Het bepalen van de beste behandeling voor een patiënt met symptomatische metastasen is complex en vereist een multidisciplinaire benadering. In het algemeen heeft het bespreken van een patiënt in een oncologisch multidisciplinair overleg (MDO) meerwaarde voor de kwaliteit van de uiteindelijke behandeling en het MDO wordt ook steeds vaker genoemd in richtlijnen en indicatorensets [Van Drielen 2012, Ottevanger 2013]. In het MDO kan ook een proactief beleid gevolgd worden ten aanzien van wervelmetastasering, met aandacht voor eventueel risico's op termijn bij voortschrijdende ziekte.

Er is in de literatuur geen hard bewijs over de effectiviteit van een MDO voor patiënten met wervelmetastasen [Hsu 2009, Fitzpatrick 2012]. In de studie van Fitzpatrick werd echter wel aangetoond dat patiënten minder vaak ten onrechte worden verwezen voor een operatie van een epidurale wervelmetastase indien vooraf virtuele consultatie (per e-mail, telefonisch en beeldvorming via online PACS systeem) plaatsvindt met de neurochirurg [Fitzpatrick 2012]. Deze neurochirurg kwam dan nog dezelfde dag met een advies.
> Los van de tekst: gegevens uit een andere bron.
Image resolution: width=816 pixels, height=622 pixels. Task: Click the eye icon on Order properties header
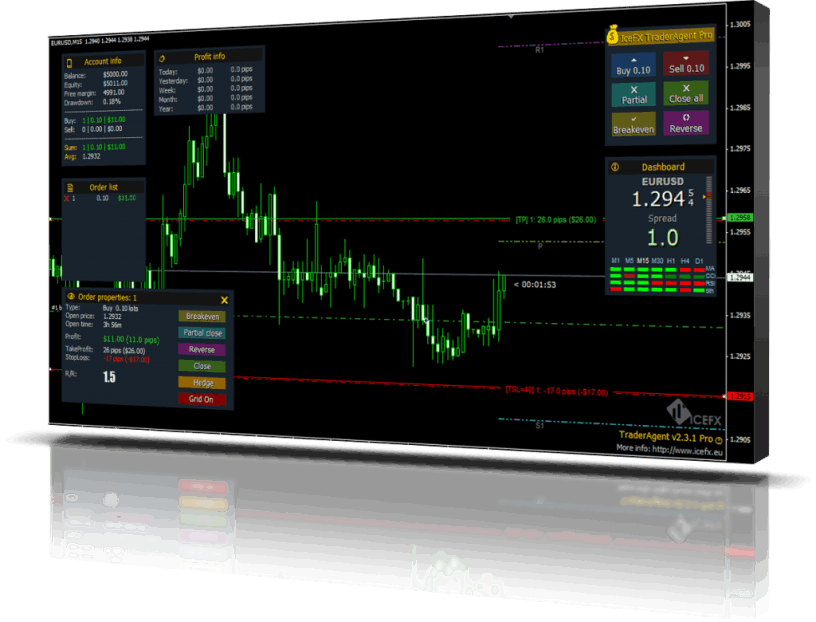[71, 297]
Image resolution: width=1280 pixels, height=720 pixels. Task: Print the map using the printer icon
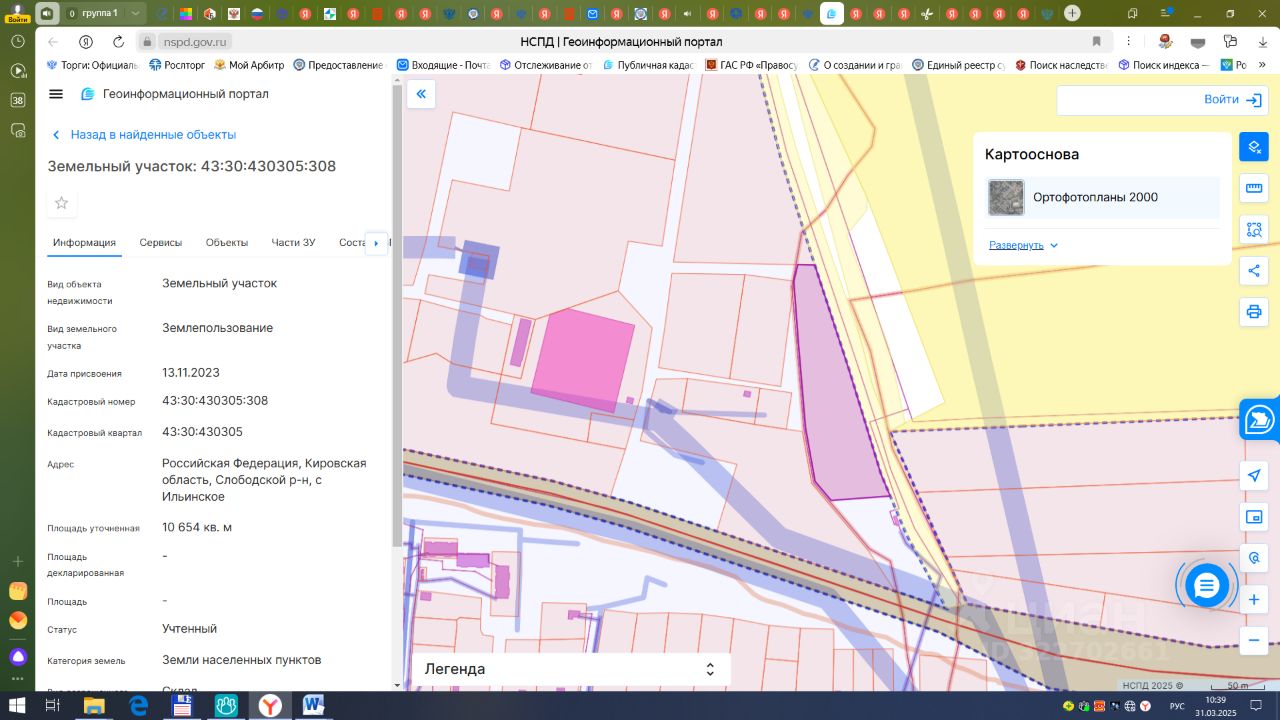coord(1254,311)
Dit voorkwam onnodige vertraging en transfers van patiënten.

Er is geen literatuur met betrekking tot de deelnemende specialisten van een MDO voor patiënten met wervelmetastasen, maar het ligt voor de hand dat alle specialisten die betrokken zijn bij de behandeling van wervelmetastasen vertegenwoordigd moeten zijn, zoals tenminste de mogelijke wervelbehandelaars (radiotherapeut, neurochirurg en/of orthopeed) en de regievoerend behandelaar (bijvoorbeeld medisch oncoloog, longarts). Bij voorkeur is hier ook een radioloog en een neuroloog/neuro-oncoloog (bij neurologische uitval) bij aanwezig.
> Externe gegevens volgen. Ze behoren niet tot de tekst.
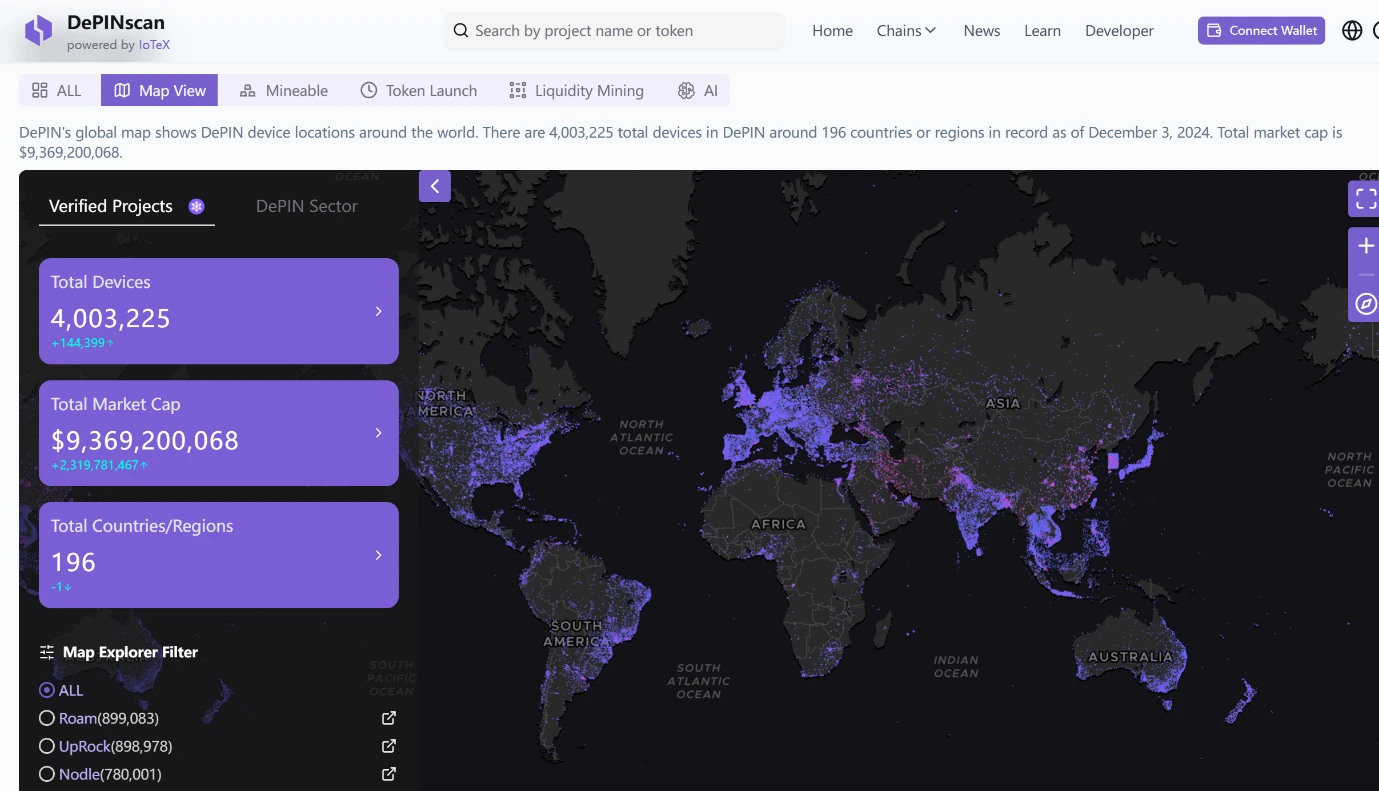The height and width of the screenshot is (791, 1379).
Task: Zoom in on the map
Action: point(1365,246)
Er zijn aanwijzingen dat er een aanzienlijke vertraging optreedt in de diagnostische fase bij patiënten met wervelmetastasen vanaf het begin van rugpijn, maar ook vanaf de klinisch tekenen van MESMC, door zowel patiënt- als doktersdelay.
[Rades 2011, Husband 1998]

Er zijn aanwijzingen dat patiënten minder vaak ten onrechte verwezen worden voor een operatie van een wervelmetastase als vooraf overleg aan de hand van diagnostiek plaats vindt met de chirurg.
[Fitzpatrick2012]

Een symptomatische wervelmetastase zonder epidurale uitbreiding zal meestal optreden in het kader van progressieve ziekte. In dat geval zal de patiënt dus al besproken worden in een tumorspecifiek MDO. Hierin zal aan de hand van de ernst van de pijn en de gevoeligheid voor systeemtherapie een inschatting gemaakt kunnen worden of de ingestelde systemische therapie op korte termijn soelaas zal bieden of dat patiënt voor lokale radiotherapie wordt verwezen.
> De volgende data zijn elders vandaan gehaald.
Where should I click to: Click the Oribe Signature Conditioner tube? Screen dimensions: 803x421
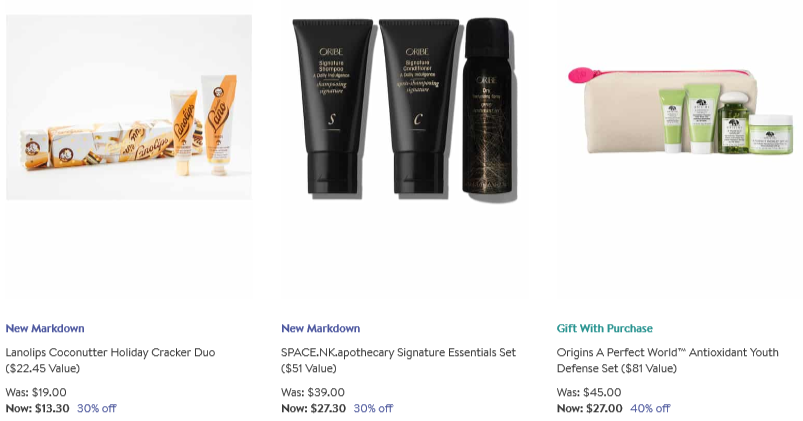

Bij MESMC, hevige pijn en/of instabiliteit van de wervel is er meestal geen tijd om de patiënt te bespreken op een wekelijkse multidisciplinaire bespreking, maar zal ad hoc en tegelijkertijd in elk geval overleg plaats moeten vinden tussen de oorspronkelijk behandelend specialist, de radiotherapeut, en de neurochirurg/orthopeed indien de patiënt volgens de flowchart in aanmerking komt voor een operatie. Bij voorkeur is hier ook een radioloog en een neuroloog/neuro-oncoloog (bij neurologische uitval) bij aanwezig.